Les propongo un pacto de orgullo

Por Alejandra Mustakis, presidenta Asociación de Emprendedores de Chile Asech



Muchos quienes leen estas líneas habrán oído hablar del famoso chef peruano Gastón Acurio. La historia cuenta que recién graduado de Le Cordon Bleu, junto a su esposa, Astrid Gutsche, regresó a Perú para abrir un restaurante francés. La cocina peruana todavía se mantenía como un secreto, sin apreciar el valor que podía agregar a la economía y al desarrollo.

Sin embargo, Gastón se dio cuenta que la receta del éxito no era copiar tradiciones europeas, sino rescatar y dar a conocer las propias. Comenzó a estudiar sabores que reflejaran la diversidad cultural de su pueblo, desde Los Andes hasta el Amazonas, y creó un menú basado en la cocina tradicional del país. Rápidamente los peruanos comenzaron a creer y apoyar su proyecto, debido al sentimiento colectivo de celebrar el amor por su cocina, su cultura y su identidad.

Ese sentimiento permitió a su vez reactivar la industria agrícola, principalmente.

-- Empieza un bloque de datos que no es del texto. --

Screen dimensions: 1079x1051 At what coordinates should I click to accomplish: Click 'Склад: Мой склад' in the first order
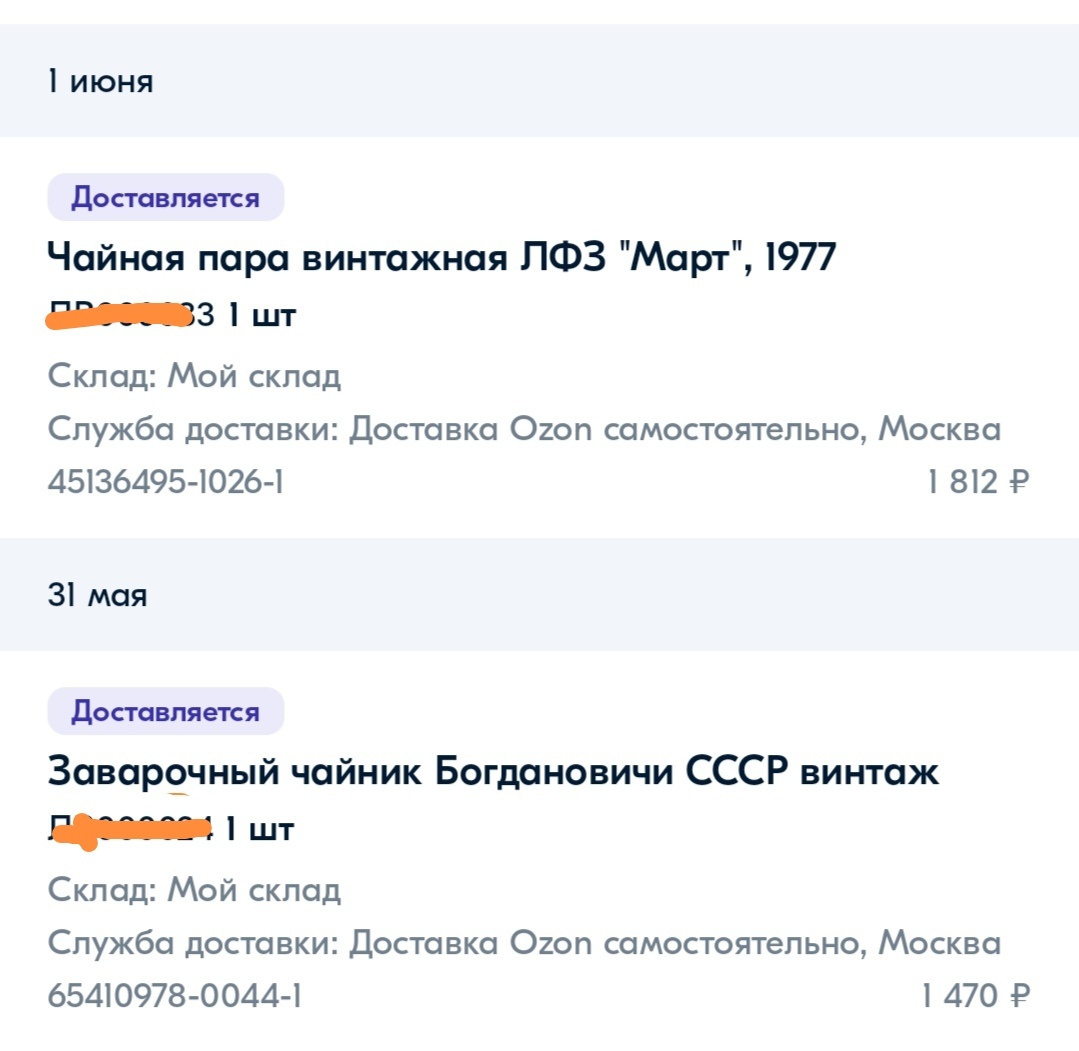[194, 375]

La gente comenzó a entender que detrás de todos esos platos maravillosos había personas produciéndolos, que necesitaban condiciones equitativas para mantenerse en el mercado.

El ecosistema productivo en torno a la cocina peruana comenzó a tomar forma, de tal manera que el turismo gastronómico llegó a mover durante el 2019 más de US$5.000 millones, según datos del Ministerio de Comercio Exterior y Turismo. Hasta el año pasado, unos 4,5 millones de turistas viajaban anualmente atraídos por su famosa gastronomía, la que a su vez se convirtió en un motor clave del empleo y cerca del 10% del PIB. No obstante, a mi juicio su logro más relevante fue su impacto en la identidad. Ya en el 2008, el 95% de los peruanos se sentía orgulloso de serlo por el nivel de su gastronomía y el reconocimiento que tenían a nivel global.

Me tomo de este caso para reflexionar sobre los desafíos que debemos enfrentar a partir de hoy como chilenos en la reconstrucción de un país golpeado en lo humano, en lo social y en lo económico. Y en qué estrategias deberíamos trabajar para volver a confiar en nuestros compatriotas y activar la economía.

¿Qué pasaría, por ejemplo, si la gastronomía chilena generara un plan en conjunto para valorar lo local, potenciando las tradiciones, la agricultura, la pesca y la ganadería? ¿Que pasaría si los hoteles y las empresas de turismo, en conjunto, se unieran para trabajar la cultura de las zonas en las que están insertos, arrastrando con ello la artesanía y las costumbres de cada lugar? ¿Qué pasaría si las empresas de innovación se unieran, en conjunto, en la propuesta que actualmente está encabezando el Ministerio de Energía y los expertos designados, para desarrollar el hidrógeno verde y transformarnos en el principal referente en el mundo en esta materia? ¿Y qué pasaría si los laboratorios locales se unieran, en conjunto, para investigar y desarrollar medicamentos y vacunas?

Para ello debemos urgente aprender a creer con convicción y fuerza en nuestras capacidades y en las de nuestra gente. Y la forma es apostando por las personas, sus ideas, su trabajo y sus talentos. Tenemos líderes excepcionales en todas estas áreas que podrían guiar el proceso.

“Logramos unirnos y formar un movimiento que nos hiciera sentir orgullo de nuestra cocina para salir al mundo, convencidos de que si el mundo se enamoraba de la gastronomía peruana se nos abrirían nuevos caminos”, dijo alguna vez Acurio en una entrevista. Tal vez una estrategia para creer y crear en Chile sea lo que necesitamos, no solo para salir adelante de las crisis que estamos viviendo, sino también para sembrar la estrategia que nos haga sentir orgullosos de lo que seremos 20 años después.